Job Outlook for Child Care Providers
The U.S. Bureau of Labor Statistics (BLS) reports that child care provider jobs are expected to grow steadily in coming years. Employment will rise along with an increasing emphasis on early childhood education. In addition, a trend toward wider acceptance of formal education before kindergarten will increase the number of private preschool programs and child care provider jobs.
Daily tasks of child care providers vary, depending on the employer. Duties may include supervising independent play, instructing children in games, and teaching skills such as drawing, counting and reading. When caring for infants, child care providers typically sterilize bottles, prepare formulas and change diapers. These professionals often accompany older children on outings, or to and from school.
Some child care providers work with individual children, while others are in charge of small groups. Teaching and basic care are the mainstays of the child care provider’s day, but at times they will also discipline children, control behavior and teach good habits, such as sharing toys and cleaning up work spaces. Other important aspects of a child care provider’s job are building self-esteem, fostering independence, developing individual talents, and attending to children’s physical, emotional, social and intellectual growth.

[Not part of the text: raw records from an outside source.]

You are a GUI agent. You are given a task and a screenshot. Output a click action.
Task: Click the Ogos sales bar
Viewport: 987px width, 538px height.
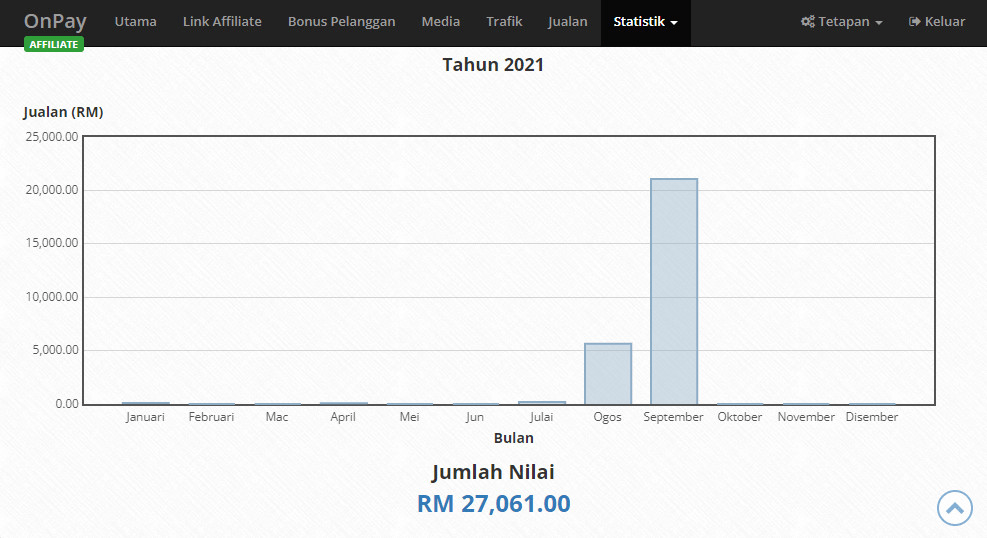(x=608, y=373)
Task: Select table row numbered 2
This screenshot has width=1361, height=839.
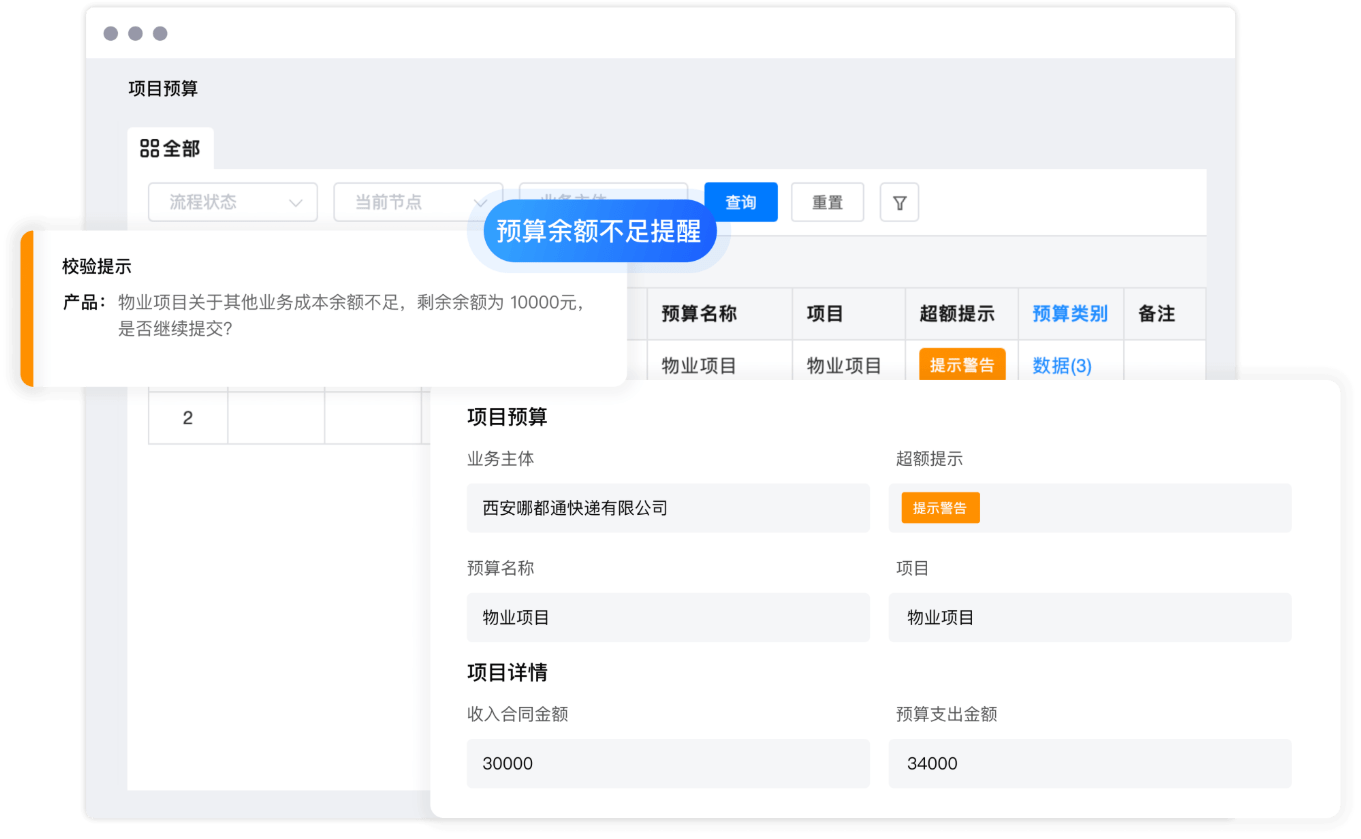Action: pos(187,417)
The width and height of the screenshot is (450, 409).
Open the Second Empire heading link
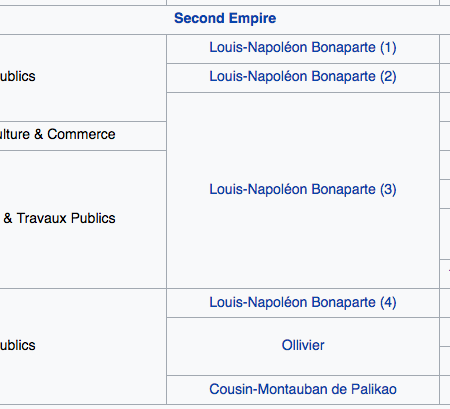[x=225, y=18]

Preparing nutritious meals and snacks, reading to children, telling stories and meeting with parents are additional child care providers duties. Close monitoring of the children in their care often gives them opportunities to identify emotional or behavioral issues, illnesses and injuries. Child care providers may also supervise older children before and after school – when parents are working or otherwise unavailable. By collaborating with administrators, peers and parents, child care providers help children learn skills they’ll need in school and encourage them to reach their potential.
Child care providers may be on the job full-time or part-time, working day, evening, or weekend hours. Some are self-employed, while others work for private employers or for private or public child care centers. Physical activities, such as lifting children, standing and kneeling, are typical.

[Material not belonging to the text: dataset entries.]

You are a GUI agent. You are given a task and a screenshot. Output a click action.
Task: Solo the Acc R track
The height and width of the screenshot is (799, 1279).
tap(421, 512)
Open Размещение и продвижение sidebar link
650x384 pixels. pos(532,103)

The BLS reports that in May 2010, the average annual income for child care providers was $21,110. The middle 50% earned between $17,210 and $23,830. Salaries for the lowest 10% were around $15,900, while the highest 10% brought in approximately $29,280. Recent associate’s degree program graduates will typically start out toward the lower end of the scale and move up in salary with experience.
Education and Training for Child Care Providers
Training, education and licensing requirements for child care provider positions vary by state and employer. Employers often show preference to candidates holding an associate’s degree. In addition, many employers prefer to hire child care providers who have earned the Child Development Associate credential, awarded by the Council for Professional Recognition, or the Child Care Professional, awarded by the National Child Care Association. Qualifications for these credentials include college-level courses.

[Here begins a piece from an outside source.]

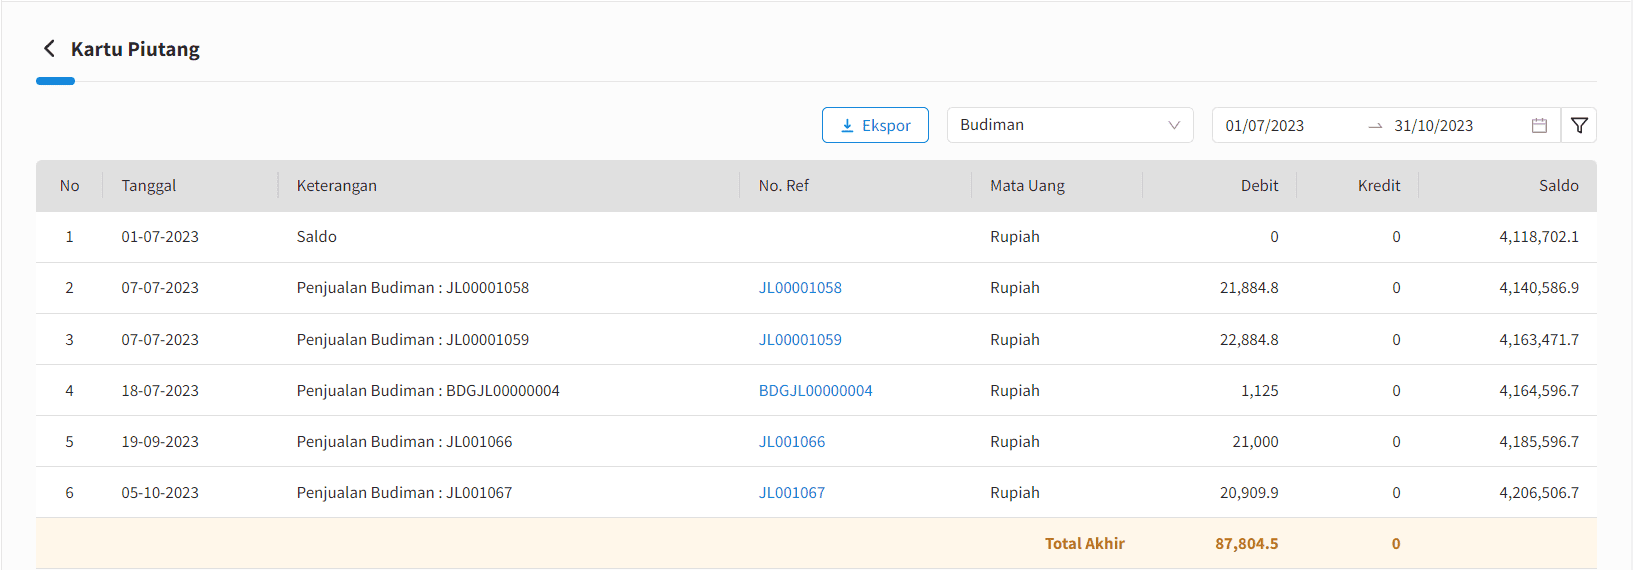Go back using the arrow beside Kartu Piutang
Image resolution: width=1633 pixels, height=570 pixels.
click(x=49, y=48)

The road to becoming a child care provider can begin with earning an Associate of Arts in Applied Psychology. Coursework typically includes psychology of adjustment and personal growth, lifespan development and psychology, and human behavior perspective.
Employers can be confident that graduates of an associate’s degree in applied psychology program are able to:
- Understand how to solve problems through critical thinking.
- Demonstrate psychological principles of human behavior.
- Recognize the value of sociocultural diversity.
- Exhibit testing and measuring skills.
- Leverage advanced skills and knowledge to succeed as a child care provider.
Some employers offer opportunities for continuing education. It’s possible to enter the field with an associate’s degree and use a tuition assistance program to pay for a bachelor’s degree program.
Does Your Future Include Becoming a Child Care Provider?
Child care providers are important to the children they supervise and nurture. This career is ideal for mature, patient individuals who are enthusiastic about interacting with children and enjoy teaching new skills. It also requires strong communication, the ability to work on a team, and an understanding of child development and human behavior. Child care providers are well-positioned to move up to preschool administration and other child advocacy positions, after earning a bachelor’s in applied psychology with a concentration in child advocacy.